-- Exercise requirements --
Each line of the data should be given again exactly.
Material for this exercise below:
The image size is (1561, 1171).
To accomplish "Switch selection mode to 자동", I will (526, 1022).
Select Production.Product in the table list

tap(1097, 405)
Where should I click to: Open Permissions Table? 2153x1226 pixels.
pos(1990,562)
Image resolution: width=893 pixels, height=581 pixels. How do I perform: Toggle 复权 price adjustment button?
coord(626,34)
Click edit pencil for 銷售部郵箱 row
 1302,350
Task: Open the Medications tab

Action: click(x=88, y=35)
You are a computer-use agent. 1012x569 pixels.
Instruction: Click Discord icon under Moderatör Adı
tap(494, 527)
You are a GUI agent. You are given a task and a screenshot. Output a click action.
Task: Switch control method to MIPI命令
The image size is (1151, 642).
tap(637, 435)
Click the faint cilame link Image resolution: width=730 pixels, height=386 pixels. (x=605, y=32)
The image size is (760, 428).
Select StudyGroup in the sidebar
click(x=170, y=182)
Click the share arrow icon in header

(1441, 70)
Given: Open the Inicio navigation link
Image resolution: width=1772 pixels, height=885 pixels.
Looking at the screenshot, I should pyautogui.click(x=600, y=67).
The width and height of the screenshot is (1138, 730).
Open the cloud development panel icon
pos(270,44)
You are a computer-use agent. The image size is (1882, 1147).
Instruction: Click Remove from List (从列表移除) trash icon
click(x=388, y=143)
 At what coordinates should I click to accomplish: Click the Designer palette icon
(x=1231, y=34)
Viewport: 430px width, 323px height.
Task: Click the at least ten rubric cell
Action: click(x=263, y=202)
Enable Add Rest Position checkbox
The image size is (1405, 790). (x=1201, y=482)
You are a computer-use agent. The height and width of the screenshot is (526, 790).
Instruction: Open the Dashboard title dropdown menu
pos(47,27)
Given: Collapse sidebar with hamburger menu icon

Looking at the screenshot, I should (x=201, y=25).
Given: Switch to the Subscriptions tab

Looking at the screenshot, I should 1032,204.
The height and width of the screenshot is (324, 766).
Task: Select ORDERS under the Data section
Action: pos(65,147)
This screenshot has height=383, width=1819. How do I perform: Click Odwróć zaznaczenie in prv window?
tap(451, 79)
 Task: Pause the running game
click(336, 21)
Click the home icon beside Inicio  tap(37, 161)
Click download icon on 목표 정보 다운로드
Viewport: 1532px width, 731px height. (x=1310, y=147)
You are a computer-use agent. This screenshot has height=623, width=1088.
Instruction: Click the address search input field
End of Material for this exercise.
-- Written response --
The image size is (1561, 1171).
To accomplish "Switch selection mode to 자동", I will (526, 1022).
Select Production.Product in the table list

tap(1097, 405)
Where should I click to: Open Permissions Table? 2153x1226 pixels.
pos(1990,562)
Image resolution: width=893 pixels, height=581 pixels. How do I perform: Toggle 复权 price adjustment button?
coord(626,34)
Click edit pencil for 銷售部郵箱 row
 1302,350
Task: Open the Medications tab

Action: click(x=88, y=35)
You are a computer-use agent. 1012x569 pixels.
Instruction: Click Discord icon under Moderatör Adı
tap(494, 527)
You are a GUI agent. You are given a task and a screenshot. Output a click action.
Task: Switch control method to MIPI命令
The image size is (1151, 642).
tap(637, 435)
Click the faint cilame link Image resolution: width=730 pixels, height=386 pixels. (x=605, y=32)
The image size is (760, 428).
Select StudyGroup in the sidebar
click(x=170, y=182)
Click the share arrow icon in header

(1441, 70)
Given: Open the Inicio navigation link
Image resolution: width=1772 pixels, height=885 pixels.
Looking at the screenshot, I should pyautogui.click(x=600, y=67).
The width and height of the screenshot is (1138, 730).
Open the cloud development panel icon
pos(270,44)
You are a computer-use agent. The image size is (1882, 1147).
Instruction: Click Remove from List (从列表移除) trash icon
click(x=388, y=143)
 At what coordinates should I click to accomplish: Click the Designer palette icon
(x=1231, y=34)
Viewport: 430px width, 323px height.
Task: Click the at least ten rubric cell
Action: click(x=263, y=202)
Enable Add Rest Position checkbox
The image size is (1405, 790). (x=1201, y=482)
You are a computer-use agent. The height and width of the screenshot is (526, 790).
Instruction: Open the Dashboard title dropdown menu
pos(47,27)
Given: Collapse sidebar with hamburger menu icon

Looking at the screenshot, I should (x=201, y=25).
Given: Switch to the Subscriptions tab

Looking at the screenshot, I should 1032,204.
The height and width of the screenshot is (324, 766).
Task: Select ORDERS under the Data section
Action: pos(65,147)
This screenshot has height=383, width=1819. How do I perform: Click Odwróć zaznaczenie in prv window?
tap(451, 79)
 Task: Pause the running game
click(336, 21)
Click the home icon beside Inicio  tap(37, 161)
Click download icon on 목표 정보 다운로드
Viewport: 1532px width, 731px height. (x=1310, y=147)
You are a computer-use agent. This screenshot has height=623, width=1088.
Instruction: Click the address search input field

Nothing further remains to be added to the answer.